Last month, software tool vendor Atlassian suffered a major network outage that lasted two weeks and affected more than 400 of its more than 200,000 customers. The interruption removed several of their products, including Jira, Confluence, Atlassian Access, Opsgenie and Statuspage.

Although only a few customers were affected in the full two weeks, the break was significant in terms of the depth of the problems found by the company’s engineers and the length of time they had to walk to find and fix the problems.

The outage was the result of a series of nasty internal errors by Atlassian’s own staff, not the result of cyberattacks or malware. After all, no customer has lost more than a few minutes of data transactions, and most customers have not noticed any downtime.

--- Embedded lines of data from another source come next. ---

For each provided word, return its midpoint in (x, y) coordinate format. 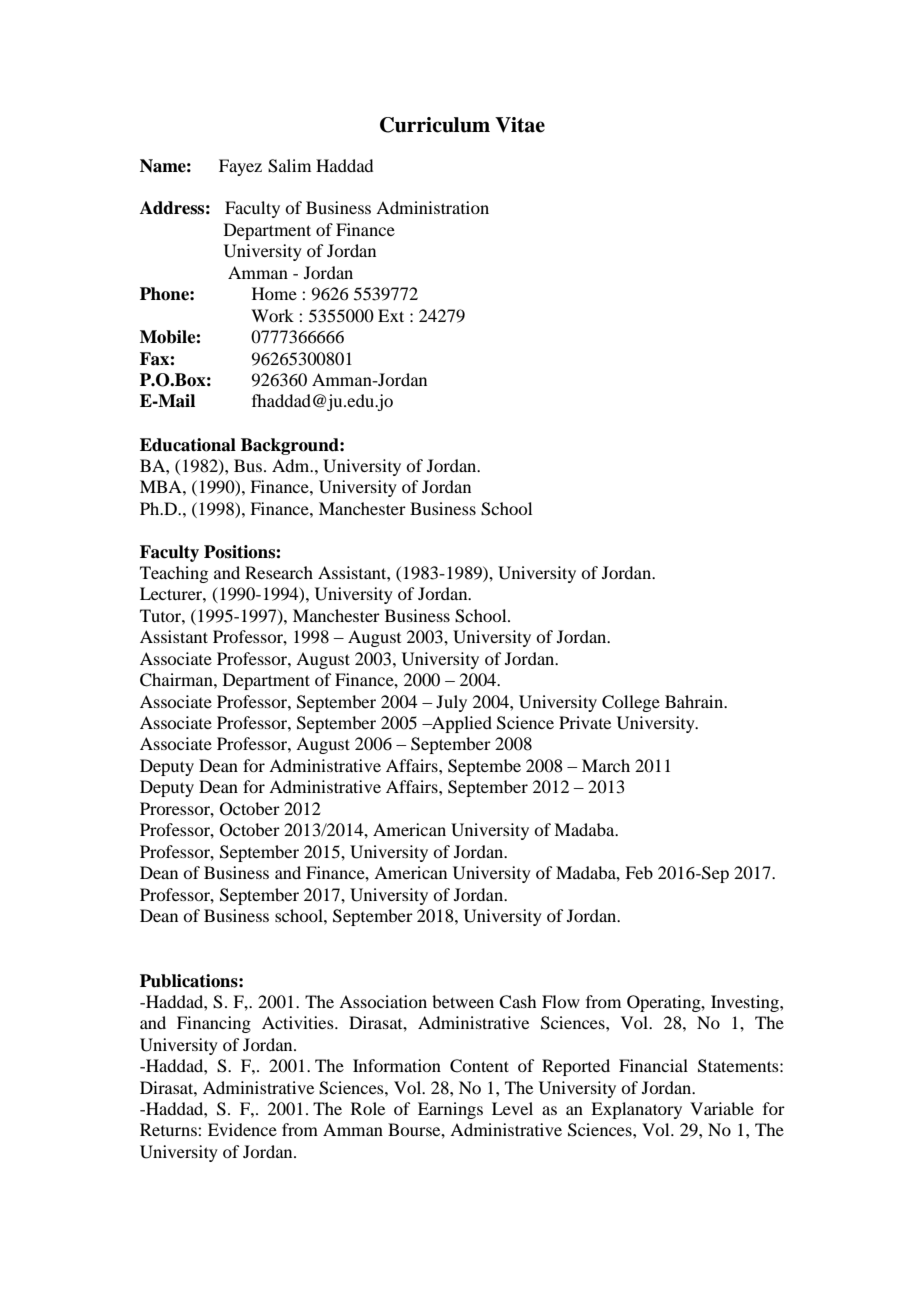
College (631, 703)
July (451, 703)
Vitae (520, 125)
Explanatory (636, 1110)
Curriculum (435, 125)
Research (279, 572)
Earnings (450, 1110)
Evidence (242, 1129)
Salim (289, 166)
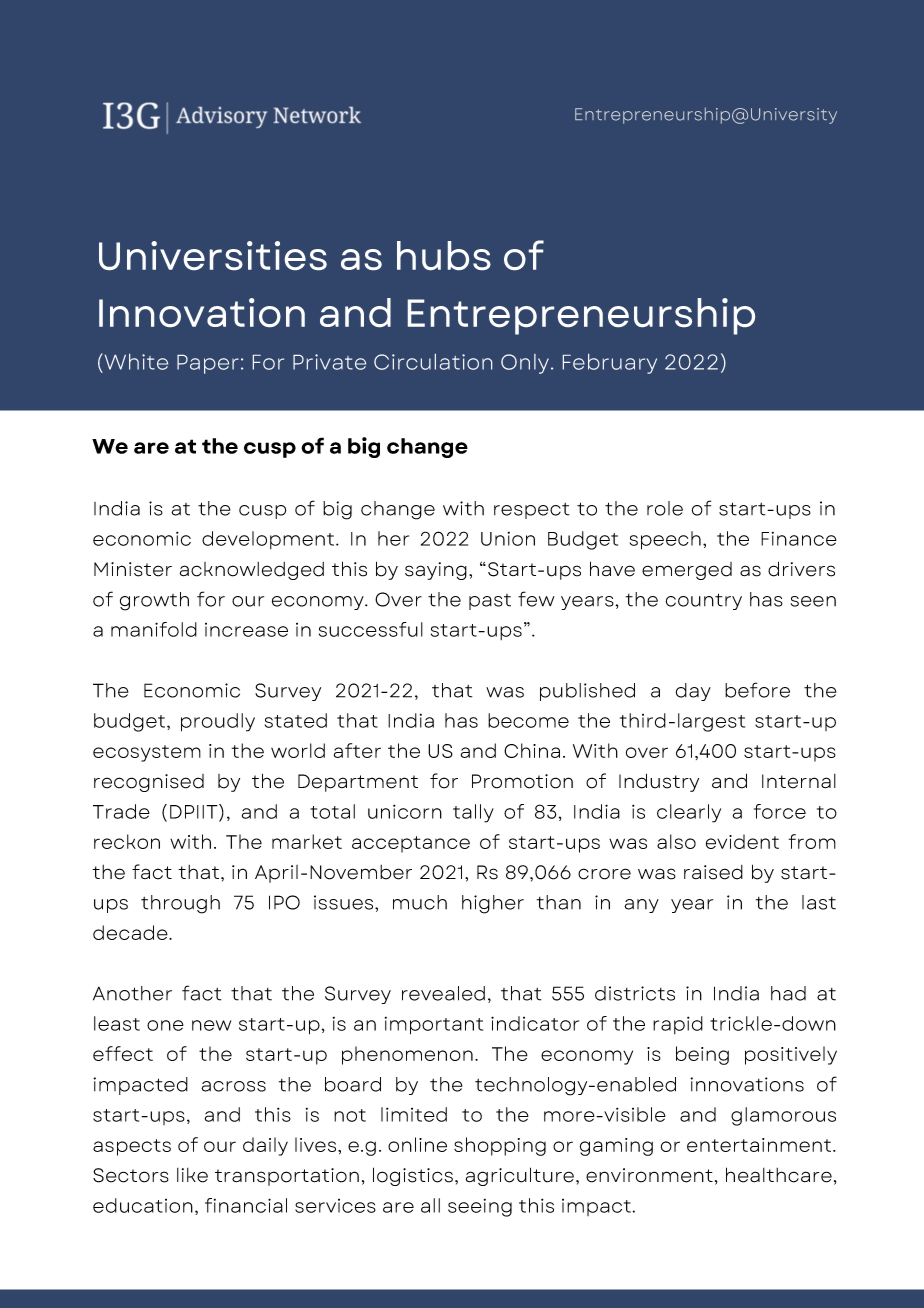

What is interesting about the whole situation with the interruption of Atlassian is how badly they managed to inform their clients about the incident and then how in the end published a long blog post that goes into great detail regarding the circumstances.

It is rare for a provider who has been affected by such a massive and public outage to make an effort to carefully put together what happened and why, and to provide a roadmap from which others can learn.

In the publication, they carefully describe their existing IT infrastructure, point out the shortcomings in their disaster recovery program, how to correct its shortcomings to prevent future disruptions, and describe the timing, work processes and ways in which they intend to improve their processes.

Copyright © 2022 IDG Communications, Inc.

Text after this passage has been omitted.